3. Direct Detection: The enhanced couplings in the low-$T_{RH}$ regime bring the model into the sensitivity range of current and future direct detection experiments.
   • Current Limits: A significant portion of the parameter space is already excluded by the LZ 2024 and PandaX-4T experiments, particularly for lower DM masses.
   • Future Prospects: Despite these constraints, a viable region remains, largely below the "neutrino floor," which is accessible to future experiments like DARWIN.
   • Comparison: The $SU(2)_{HS}$ model allows for slightly higher DM masses to evade current direct detection limits compared to single-component models (e.g., up to 92 GeV vs. 89 GeV for $T_{RH}=5$ GeV in the specific benchmark analyzed).
4. Indirect Detection: Constraints from Fermi-LAT and AMS on the annihilation channel $XX \to W^+W^-$ are analyzed. The study finds that indirect detection bounds are significantly weaker than direct detection limits for the parameter space satisfying the relic density.
5. Theoretical Consistency: The model parameters are constrained by perturbative unitarity, vacuum stability, and collider bounds (specifically Higgs invisible decay widths and signal strengths).

Significance and Claims
The paper claims that the interplay between a low reheating temperature and a non-Abelian hidden sector offers a distinct and testable dark matter scenario.
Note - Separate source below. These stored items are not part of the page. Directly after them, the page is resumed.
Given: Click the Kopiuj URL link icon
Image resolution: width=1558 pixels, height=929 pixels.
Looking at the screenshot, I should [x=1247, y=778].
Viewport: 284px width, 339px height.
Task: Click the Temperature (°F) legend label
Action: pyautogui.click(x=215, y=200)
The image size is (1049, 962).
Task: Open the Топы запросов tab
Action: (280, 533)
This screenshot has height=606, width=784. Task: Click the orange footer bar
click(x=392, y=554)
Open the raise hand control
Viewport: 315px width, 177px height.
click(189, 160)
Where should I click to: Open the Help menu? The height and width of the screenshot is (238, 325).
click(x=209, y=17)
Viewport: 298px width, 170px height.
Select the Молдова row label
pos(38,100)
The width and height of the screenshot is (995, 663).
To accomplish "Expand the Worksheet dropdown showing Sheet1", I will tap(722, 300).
The primary significance lies in:

• Testability: By invoking low $T_{RH}$, the model shifts the required couplings from the untestable "feeble" regime to a "sizable" regime, rendering the DM discoverable in next-generation direct detection experiments.
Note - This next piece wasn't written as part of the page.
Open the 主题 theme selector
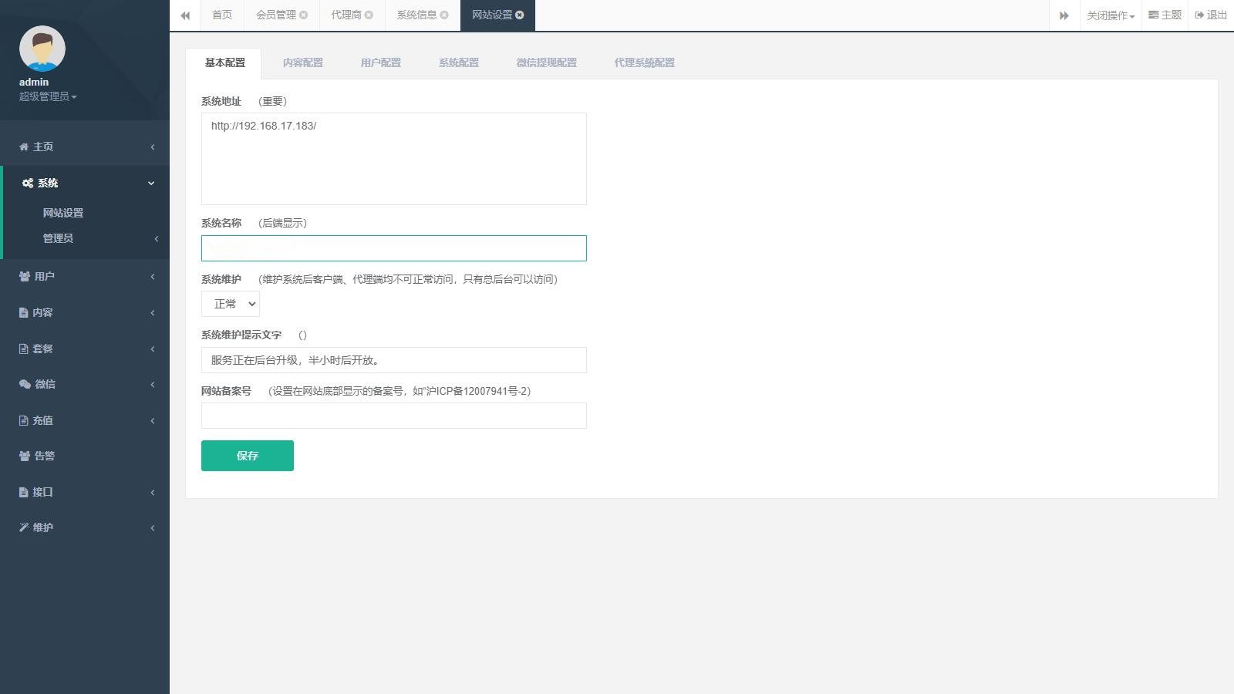 (x=1165, y=15)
• Structural Advantage: The non-Abelian $SU(2)_{HS}$ structure naturally provides stability via custodial symmetry without ad hoc discrete symmetries and enhances the viable parameter space through the multiplicity of three degenerate DM states.
• Bridging Paradigms: This scenario bridges the gap between the parameter spaces of thermal freeze-out and vanilla freeze-in, offering a new viable pathway for DM genesis that is consistent with current null results but predictive for future searches.

The authors conclude that while stringent direct detection constraints exclude parts of the parameter space, a significant region remains viable and testable, highlighting the importance of considering low reheating temperatures in DM model building.